11-04, 11:00–11:30 (America/New_York), Lake Anne
National spatial data infrastructures (NSDIs) contain a wealth of information that AI-based solutions can leverage to improve operational efficiency. We propose a collaborative strategy to bring geospatial awareness into LLMs at scale by constructing GraphRAGs for LLM Agents.
AI holds the promise of enabling government agencies to overcome the difficult challenge of improving efficiency despite deep budget cuts. Although LLMs excel at natural language processing and general reasoning, they lack the cross-sectoral, domain-specific, and up-to-date geospatial knowledge needed for decision support in improving disaster and crisis management localized responses, public health, business and economic insights, and security and defense applications. LLMs can discover networks of interrelated features for these purposes by leveraging the wealth of information provided by spatial data infrastructures. However, due to the incompatible representations of the same locations across systems, integrating by common geographies is prohibitively labor-intensive, especially when faced with staff reductions.
For many years, we have treated data quality as an analytics problem, delegating dirty data to the data team for cleanup in the data warehouse or lake. This approach is not suitable for AI applications. GenAI applications operate in real time, making decisions on the fly. If the data is incorrect, incomplete, or poorly structured, AI will not rectify it. Instead, it will make erroneous decisions more rapidly. You can’t wait until the analytics layer to ensure data quality when AI agents need to reason, plan, and act in real-time.
At FOSS4G NA 2024, we presented on the potential of spatial knowledge graphs (SKGs) to address limitations of LLMs with evolving domain-specific and spatial awareness. These SKGs, which are interoperable by location using machine-to-machine readable interfaces, can effectively manage changes over time. We initially developed an approach for managing dependencies and propagating change between interlinked spatial knowledge graphs within the health sector. However, this approach has since been adapted to serve NSDIs for two governments and disaster resiliency efforts.

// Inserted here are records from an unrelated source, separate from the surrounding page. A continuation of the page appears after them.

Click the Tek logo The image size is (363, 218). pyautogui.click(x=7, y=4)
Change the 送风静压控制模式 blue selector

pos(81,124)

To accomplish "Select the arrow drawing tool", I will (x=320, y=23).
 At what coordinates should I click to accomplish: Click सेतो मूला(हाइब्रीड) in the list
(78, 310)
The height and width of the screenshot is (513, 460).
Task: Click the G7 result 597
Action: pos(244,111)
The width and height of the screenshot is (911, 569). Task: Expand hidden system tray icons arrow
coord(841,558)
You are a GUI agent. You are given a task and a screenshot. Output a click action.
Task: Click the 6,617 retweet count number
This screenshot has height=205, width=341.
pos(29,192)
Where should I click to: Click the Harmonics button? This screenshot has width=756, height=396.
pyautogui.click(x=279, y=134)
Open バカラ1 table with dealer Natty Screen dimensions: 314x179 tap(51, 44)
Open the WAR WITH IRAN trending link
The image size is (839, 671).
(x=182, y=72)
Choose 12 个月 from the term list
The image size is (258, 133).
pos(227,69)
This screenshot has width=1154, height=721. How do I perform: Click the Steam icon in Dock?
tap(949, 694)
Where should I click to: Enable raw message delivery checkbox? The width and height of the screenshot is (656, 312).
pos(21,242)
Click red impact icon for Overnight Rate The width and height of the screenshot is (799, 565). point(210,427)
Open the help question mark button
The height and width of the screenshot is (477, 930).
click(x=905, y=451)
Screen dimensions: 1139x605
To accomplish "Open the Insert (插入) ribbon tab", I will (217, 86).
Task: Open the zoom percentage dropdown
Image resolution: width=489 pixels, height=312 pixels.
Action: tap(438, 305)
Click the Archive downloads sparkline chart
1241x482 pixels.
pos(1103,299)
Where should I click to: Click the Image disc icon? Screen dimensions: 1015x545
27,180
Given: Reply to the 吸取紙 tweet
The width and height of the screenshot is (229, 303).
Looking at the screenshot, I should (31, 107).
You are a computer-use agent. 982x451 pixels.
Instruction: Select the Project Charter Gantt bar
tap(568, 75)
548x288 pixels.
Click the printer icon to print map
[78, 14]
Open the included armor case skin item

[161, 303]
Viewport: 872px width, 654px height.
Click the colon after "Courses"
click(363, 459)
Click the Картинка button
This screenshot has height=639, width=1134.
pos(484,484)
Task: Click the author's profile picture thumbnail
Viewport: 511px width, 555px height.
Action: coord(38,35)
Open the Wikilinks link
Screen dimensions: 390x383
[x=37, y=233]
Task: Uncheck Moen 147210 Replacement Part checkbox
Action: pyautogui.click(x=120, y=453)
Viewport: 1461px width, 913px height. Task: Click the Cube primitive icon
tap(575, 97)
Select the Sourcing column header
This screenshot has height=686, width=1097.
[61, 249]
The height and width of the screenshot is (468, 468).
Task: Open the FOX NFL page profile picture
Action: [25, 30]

This approach has now been implemented and deployed to production for the U.S. Army Corps of Engineers. This was achieved through the implementation of a Geospatial Knowledge Infrastructure (GKI), which enables the on-demand integration of SKGs, allowing LLMs to respond to ad-hoc queries. We will demonstrate how to implement an SKG as a graph-based retrieval-augmented generation (GraphRAG) that sustainably captures the semantics of geoinformatics as text that an LLM Agent can leverage. Instead of requiring the costly process of model training, the SKG as a RAG can represent semantic geospatial relationships across entire networks of features in multiple domains and in real time, if necessary, to understand the downstream impact or cumulative effect of events of interest.
We will also demonstrate how to write prompts for an LLM Agent to translate natural language questions into GeoSPARQL graph queries, which minimizes hallucinations. Accessing these generated queries provides traceability and can also be used to display answers on a map that correspond to the text response from the LLM. We will show how to display the individual features that comprise an aggregate question on a web map. For example, asking how many people would be affected by a flooding event can reveal the individual administrative boundaries that form the aggregate answer. The approach utilizes Apache Jena to implement the GraphRAG. The web map interface was developed entirely using open-source software components.
Finally, we will cover some of the standards being discussed in the Open Geospatial Consortium Geospatial Semantics Domain Working Group to address current standards gaps.